Friday, August 19, 2016, 9:00 – 10:00 am, Logan Hall

Chair: Joe Devlin, University College London

David Attwell studied as an undergraduate in Oxford, first in physics and then in physiology. He subsequently did a PhD with Julian Jack, again in Oxford, studying the electrical properties of nerve and muscle cells, before moving to Berkeley to work on the retina in Frank Werblin’s lab. On returning to the UK from California, he obtained a lectureship at UCL where he has been ever since, being appointed Jodrell Professor of Physiology in 1995 and made a Fellow of the Royal Society in 2001.

His research career has spanned a wide range of interests, including cardiac electrophysiology, visual information processing, synaptic channels and transporters, glial cells, and brain energy use and supply. He pioneered the use of patch-clamp methods to study how reversal of glutamate transporters causes neurotoxic glutamate release in stroke and related conditions, and (with Simon Laughlin) produced the first “energy budget” assessing the subcellular processes on which the brain uses energy. He has demonstrated that control of cerebral energy supply occurs, not only at the arteriole level, but also at the capillary level mediated by pericytes.

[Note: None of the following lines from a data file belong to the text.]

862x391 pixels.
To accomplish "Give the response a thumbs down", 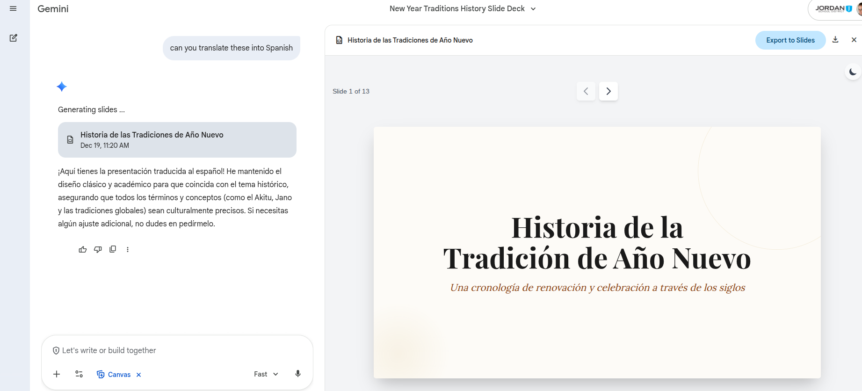I will pos(98,249).
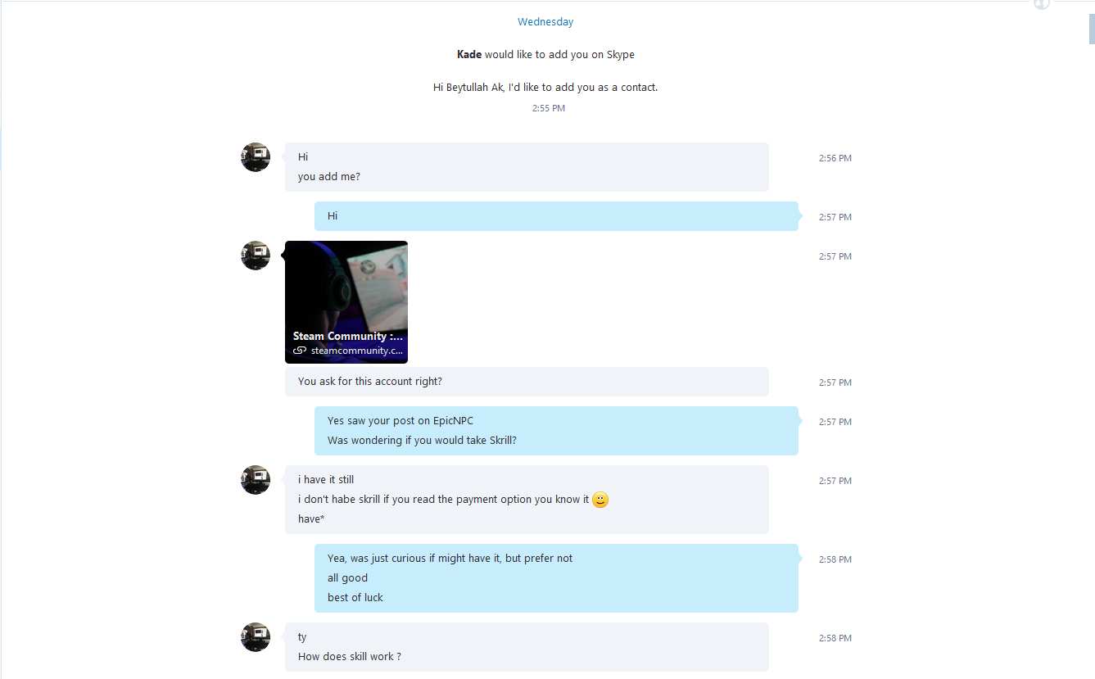Open the steamcommunity.c... link
1095x679 pixels.
[357, 351]
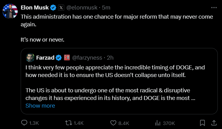Viewport: 222px width, 129px height.
Task: Open Elon Musk's profile avatar
Action: pos(10,11)
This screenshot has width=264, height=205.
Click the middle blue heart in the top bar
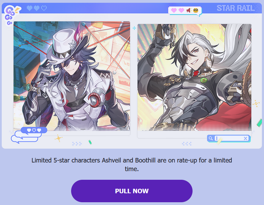pos(37,8)
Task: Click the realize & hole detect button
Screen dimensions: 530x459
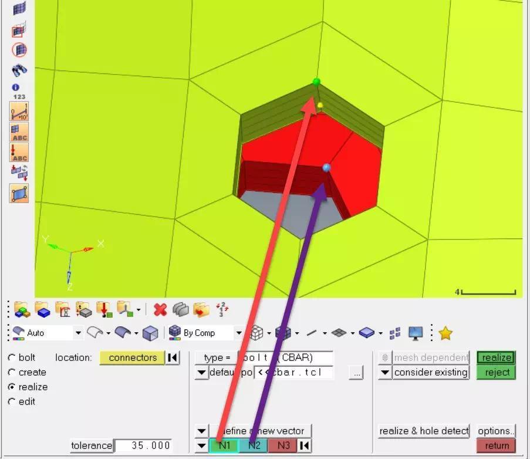Action: coord(423,431)
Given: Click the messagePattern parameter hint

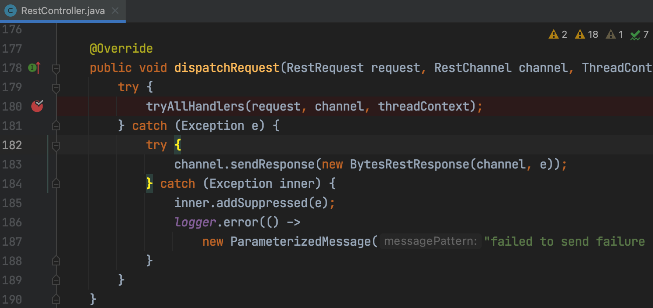Looking at the screenshot, I should 430,242.

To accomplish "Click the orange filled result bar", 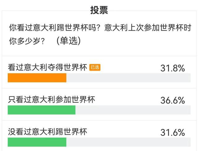I will click(37, 78).
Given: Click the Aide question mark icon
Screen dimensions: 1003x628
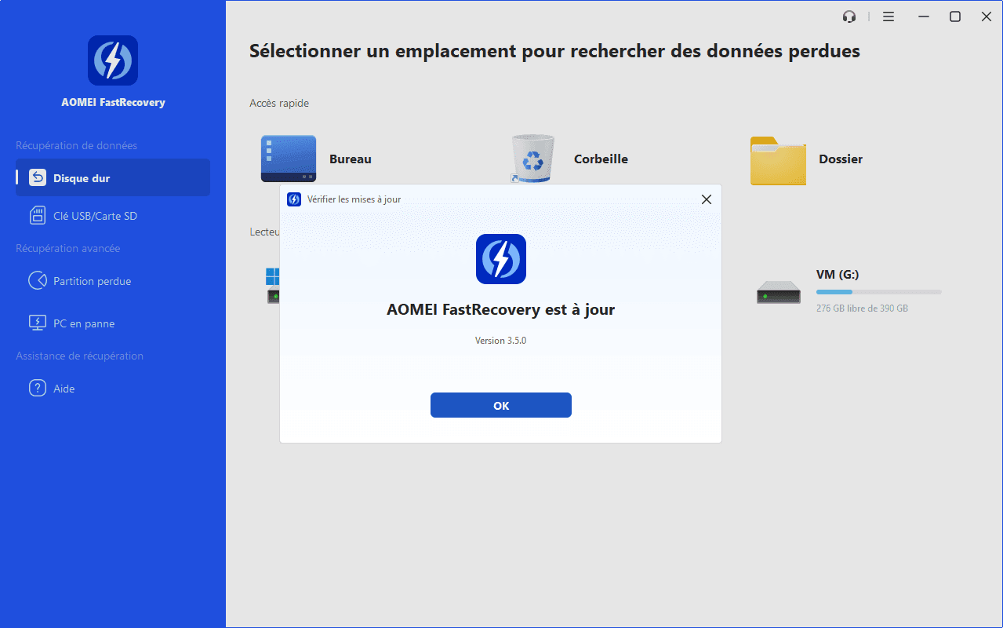Looking at the screenshot, I should click(x=38, y=389).
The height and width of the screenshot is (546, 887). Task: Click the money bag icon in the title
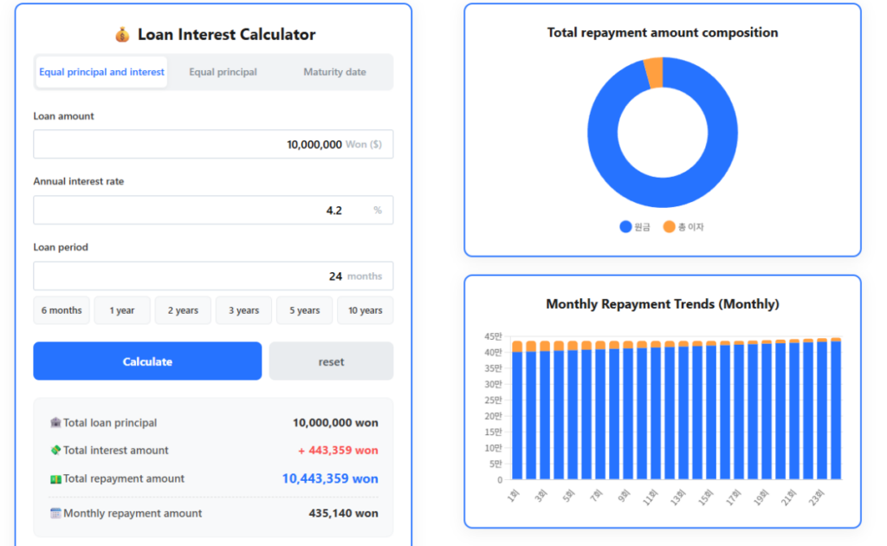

The energetic design of the brain

A universal constraint on the evolution of brains is that the nervous system’s computational power is limited by its energy supply. By describing an energy budget for the grey matter of the mammalian CNS, I will explain how key design features of the brain are determined by the energy supply the brain receives as oxygen and glucose, and how matching of brain energy supply to brain energy use underpins BOLD functional magnetic resonance imaging. I will examine why the brain’s white matter uses less energy than the grey matter, and whether myelination really saves energy. By examining how information flow along axons and through synapses relates to the energy used on these processes, I will show that a key concept in brain design is optimisation of information transfer per energy used. Finally, I will demonstrate that the primary locus of control of the brain’s energy supply, and hence of the generation of BOLD fMRI signals, is in capillaries rather than arterioles, outline how dysfunction of this regulatory system occurs after stroke, and highlight the therapeutic opportunities this offers.